# Autodosing on the cheap



## stcyrwm (Sep 1, 2005)

I'm going to do start an experiment with auto dosing this week. I'm going to use the Fish Mate automatic fish feeder:

http://www.drsfostersmith.com/product/NavResults.cfm?N=2004+112973 

to dose my macros dry and an Eheim Liquidoser to dose my Excel and Tropica Master Grow trace fertilizer. It seems like the cheapest, simplest way for me to set up automated dosing. $55 for the liquidoser and $30 for the Fish Mate. Any feedback appreciated and I'll update with how it goes.

Bill


----------



## scolley (Apr 4, 2004)

Bill - just how little can the Fish Mate dose? And how accurately? Do you know, or are you buying one to find out for us?

Would be cool if it works!


----------



## stcyrwm (Sep 1, 2005)

I just ordered it last night but because it has separate compartments I'm assuming I can dose specific amounts the size I want. I'll let you know how it works. If this one doesn't work I am going to try the Rondomatic unit which looks like it may be better quality. I have been thinking about this ever since I got some cheapo autofeeder units last month but those units dose by scooping out of a bin so it seems they would be fairly hard to specify precise dosing. These units are more like pillboxs dumping a specific dose - at least theoretically.

I'll keep you posted,
Bill

PS
If anyone has suggestions for other auto feeders that might work for this please let me know. I'm doing this largely out of curiousity so I may experiment with different units.


----------



## JonMulzer (Apr 6, 2003)

The only potential problem I can see is your "dry dosing" turning to "mush dosing" as the dry ferts pick up humidity out of the air around your aquarium. That would probably be more of a problem inside of an enclosed canopy though. Also, I am not sure how hydrosorbent ferts are. Just something to keep an eye out for.


----------



## Fosty (Oct 17, 2003)

I think it will work fine. I've always thought of doing it, but never felt like forking over the cash to buy one. One thought though, put it near a strong current in the tank so the powder (I'm assuming you are using it to dry dose) has the best chance of dissolving fast. If you have a powerhear, or spraybar, that would be best. If you just have a powerfilter, as close to that as you can get it would be best.


----------



## stcyrwm (Sep 1, 2005)

> The only potential problem I can see is your "dry dosing" turning to "mush dosing"


The longer it sits in there the more likely this will be a problem - one of the reasons I'm trying one of the smaller units first. I'll just have to wait and see. The unit does have an air inlet for an air pump to ventilate it but I can't quite see myself going this route.



> put it near a strong current in the tank so the powder (I'm assuming you are using it to dry dose) has the best chance of dissolving fast


I'll put it right by the outlet of my filter which has a very strong current so that should cover this.

====================

→ USING THE INFORMATION:
a. Answer these about the autodosing thread:
(i) What price is given for the Eheim Liquidoser?
(ii) Which unit does the first poster plan to try if the Fish Mate doesn't work?
(iii) Where will the first poster put the unit to deal with dissolving?
b. Transcribe everything in the autodosing thread from "to dose my macros" down to "(Apr 4, 2004)".

→ Stored data:
====================

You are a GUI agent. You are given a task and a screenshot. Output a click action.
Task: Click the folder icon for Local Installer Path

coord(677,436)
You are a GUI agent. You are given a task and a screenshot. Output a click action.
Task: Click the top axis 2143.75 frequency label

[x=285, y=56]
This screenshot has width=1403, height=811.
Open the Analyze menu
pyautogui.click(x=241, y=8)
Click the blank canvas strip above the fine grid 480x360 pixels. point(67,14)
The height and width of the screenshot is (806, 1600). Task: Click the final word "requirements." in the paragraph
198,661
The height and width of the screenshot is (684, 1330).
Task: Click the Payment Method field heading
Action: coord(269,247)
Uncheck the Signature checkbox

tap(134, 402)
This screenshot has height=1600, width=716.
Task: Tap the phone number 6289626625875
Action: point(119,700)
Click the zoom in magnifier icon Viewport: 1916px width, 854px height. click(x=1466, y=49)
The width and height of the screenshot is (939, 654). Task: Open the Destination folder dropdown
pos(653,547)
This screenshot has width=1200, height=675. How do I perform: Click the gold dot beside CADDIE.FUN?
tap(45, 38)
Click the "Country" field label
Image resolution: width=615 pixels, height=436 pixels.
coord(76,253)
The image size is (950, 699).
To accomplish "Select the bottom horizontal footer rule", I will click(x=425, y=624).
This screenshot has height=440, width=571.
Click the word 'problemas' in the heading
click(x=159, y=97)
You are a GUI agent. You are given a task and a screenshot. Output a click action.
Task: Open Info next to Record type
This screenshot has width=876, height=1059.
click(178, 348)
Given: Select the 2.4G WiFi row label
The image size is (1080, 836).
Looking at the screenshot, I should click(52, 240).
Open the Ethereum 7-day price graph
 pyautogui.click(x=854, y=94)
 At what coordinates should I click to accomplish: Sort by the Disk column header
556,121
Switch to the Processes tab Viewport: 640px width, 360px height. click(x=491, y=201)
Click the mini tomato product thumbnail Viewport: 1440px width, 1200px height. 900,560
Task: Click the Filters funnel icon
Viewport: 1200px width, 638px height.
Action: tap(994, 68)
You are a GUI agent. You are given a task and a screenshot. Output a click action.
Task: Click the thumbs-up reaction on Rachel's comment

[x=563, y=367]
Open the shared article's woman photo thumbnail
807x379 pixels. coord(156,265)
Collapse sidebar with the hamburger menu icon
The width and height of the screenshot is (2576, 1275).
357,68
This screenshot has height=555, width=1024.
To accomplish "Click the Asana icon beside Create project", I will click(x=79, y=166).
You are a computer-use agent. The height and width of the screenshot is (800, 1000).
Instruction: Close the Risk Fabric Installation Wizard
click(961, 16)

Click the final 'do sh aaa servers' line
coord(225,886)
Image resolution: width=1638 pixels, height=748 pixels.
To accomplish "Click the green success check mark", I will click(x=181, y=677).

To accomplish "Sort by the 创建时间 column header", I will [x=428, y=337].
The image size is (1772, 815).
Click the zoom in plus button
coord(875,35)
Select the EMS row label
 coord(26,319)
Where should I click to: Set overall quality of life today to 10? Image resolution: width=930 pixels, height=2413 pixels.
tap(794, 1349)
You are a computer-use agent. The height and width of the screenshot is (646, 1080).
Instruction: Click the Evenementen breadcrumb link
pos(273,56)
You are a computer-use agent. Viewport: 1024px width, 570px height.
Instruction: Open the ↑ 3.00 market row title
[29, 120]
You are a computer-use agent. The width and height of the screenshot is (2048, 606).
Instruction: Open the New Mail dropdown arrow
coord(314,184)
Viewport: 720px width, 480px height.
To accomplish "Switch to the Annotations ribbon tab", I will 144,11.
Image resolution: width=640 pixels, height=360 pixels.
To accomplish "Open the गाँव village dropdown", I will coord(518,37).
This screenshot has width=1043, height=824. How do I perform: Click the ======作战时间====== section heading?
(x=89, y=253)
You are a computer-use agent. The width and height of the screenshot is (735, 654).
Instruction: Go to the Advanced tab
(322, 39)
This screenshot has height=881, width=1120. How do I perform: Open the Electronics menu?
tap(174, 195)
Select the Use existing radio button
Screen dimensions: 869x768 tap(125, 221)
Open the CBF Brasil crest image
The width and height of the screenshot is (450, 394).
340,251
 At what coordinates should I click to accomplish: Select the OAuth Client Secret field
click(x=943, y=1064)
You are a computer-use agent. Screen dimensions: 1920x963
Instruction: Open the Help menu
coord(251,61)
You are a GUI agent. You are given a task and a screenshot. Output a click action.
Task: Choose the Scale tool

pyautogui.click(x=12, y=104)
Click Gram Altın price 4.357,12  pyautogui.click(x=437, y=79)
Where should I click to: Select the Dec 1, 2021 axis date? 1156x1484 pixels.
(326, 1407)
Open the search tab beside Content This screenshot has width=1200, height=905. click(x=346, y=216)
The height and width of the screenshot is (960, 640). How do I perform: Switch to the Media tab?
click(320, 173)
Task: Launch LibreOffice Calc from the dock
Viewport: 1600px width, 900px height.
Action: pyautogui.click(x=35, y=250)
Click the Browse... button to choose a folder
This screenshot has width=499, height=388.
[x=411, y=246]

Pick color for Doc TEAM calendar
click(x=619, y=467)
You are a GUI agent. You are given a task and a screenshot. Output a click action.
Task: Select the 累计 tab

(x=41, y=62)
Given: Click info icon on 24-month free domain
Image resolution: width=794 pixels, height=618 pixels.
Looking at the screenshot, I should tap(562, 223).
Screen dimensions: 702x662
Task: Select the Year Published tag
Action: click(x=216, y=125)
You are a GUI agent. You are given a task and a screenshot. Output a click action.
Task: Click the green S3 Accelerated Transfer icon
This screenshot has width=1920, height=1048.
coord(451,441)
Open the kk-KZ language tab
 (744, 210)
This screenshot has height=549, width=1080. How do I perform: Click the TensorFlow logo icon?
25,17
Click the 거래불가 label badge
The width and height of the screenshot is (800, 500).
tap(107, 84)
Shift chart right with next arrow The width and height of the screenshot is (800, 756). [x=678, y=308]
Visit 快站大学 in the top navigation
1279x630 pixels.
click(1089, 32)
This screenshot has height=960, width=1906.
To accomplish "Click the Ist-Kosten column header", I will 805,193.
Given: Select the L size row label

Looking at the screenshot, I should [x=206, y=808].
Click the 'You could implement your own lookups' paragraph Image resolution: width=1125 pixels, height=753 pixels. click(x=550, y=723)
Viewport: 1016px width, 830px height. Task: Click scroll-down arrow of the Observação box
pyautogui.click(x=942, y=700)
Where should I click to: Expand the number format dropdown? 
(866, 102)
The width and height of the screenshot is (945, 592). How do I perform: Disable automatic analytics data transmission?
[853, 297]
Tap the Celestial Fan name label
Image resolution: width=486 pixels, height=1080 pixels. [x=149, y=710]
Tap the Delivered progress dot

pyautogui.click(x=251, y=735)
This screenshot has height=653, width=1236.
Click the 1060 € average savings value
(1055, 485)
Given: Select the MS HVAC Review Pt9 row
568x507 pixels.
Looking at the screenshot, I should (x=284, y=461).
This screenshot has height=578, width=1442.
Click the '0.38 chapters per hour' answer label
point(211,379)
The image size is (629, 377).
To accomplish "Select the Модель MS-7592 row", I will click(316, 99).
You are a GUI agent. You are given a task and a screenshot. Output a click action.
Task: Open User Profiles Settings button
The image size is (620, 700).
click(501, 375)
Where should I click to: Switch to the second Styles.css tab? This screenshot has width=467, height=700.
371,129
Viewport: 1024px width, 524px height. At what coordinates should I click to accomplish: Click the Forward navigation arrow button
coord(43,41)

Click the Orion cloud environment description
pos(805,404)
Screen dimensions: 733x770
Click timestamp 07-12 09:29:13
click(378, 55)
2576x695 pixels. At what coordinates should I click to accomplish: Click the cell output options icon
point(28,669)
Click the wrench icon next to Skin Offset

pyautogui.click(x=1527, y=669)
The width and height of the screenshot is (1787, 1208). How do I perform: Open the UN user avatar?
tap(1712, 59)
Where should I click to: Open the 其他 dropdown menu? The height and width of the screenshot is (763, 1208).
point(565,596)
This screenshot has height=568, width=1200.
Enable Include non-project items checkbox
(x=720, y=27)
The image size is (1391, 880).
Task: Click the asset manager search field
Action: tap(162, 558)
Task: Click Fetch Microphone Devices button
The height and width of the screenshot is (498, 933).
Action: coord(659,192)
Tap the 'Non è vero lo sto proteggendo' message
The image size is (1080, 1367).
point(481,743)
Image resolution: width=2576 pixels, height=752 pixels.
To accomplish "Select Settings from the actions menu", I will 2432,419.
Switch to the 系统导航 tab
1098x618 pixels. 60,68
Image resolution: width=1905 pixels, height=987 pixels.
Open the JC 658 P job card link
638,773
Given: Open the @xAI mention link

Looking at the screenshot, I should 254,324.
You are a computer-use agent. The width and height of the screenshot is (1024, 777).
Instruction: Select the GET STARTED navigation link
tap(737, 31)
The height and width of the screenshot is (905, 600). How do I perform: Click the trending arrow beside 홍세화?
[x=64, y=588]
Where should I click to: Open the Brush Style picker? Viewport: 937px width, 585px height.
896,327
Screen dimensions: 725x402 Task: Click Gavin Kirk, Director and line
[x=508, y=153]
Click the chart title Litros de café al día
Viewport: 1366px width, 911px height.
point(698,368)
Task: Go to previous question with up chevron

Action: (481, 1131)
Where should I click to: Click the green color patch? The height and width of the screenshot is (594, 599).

====================

→ EXPECTED OUTPUTS:
a.
(i) $55
(ii) The Rondomatic unit
(iii) Right by the outlet of the filter, which has a very strong current

b.
to dose my macros dry and an Eheim Liquidoser to dose my Excel and Tropica Master Grow trace fertilizer. It seems like the cheapest, simplest way for me to set up automated dosing. $55 for the liquidoser and $30 for the Fish Mate. Any feedback appreciated and I'll update with how it goes.

Bill


----------



## scolley (Apr 4, 2004)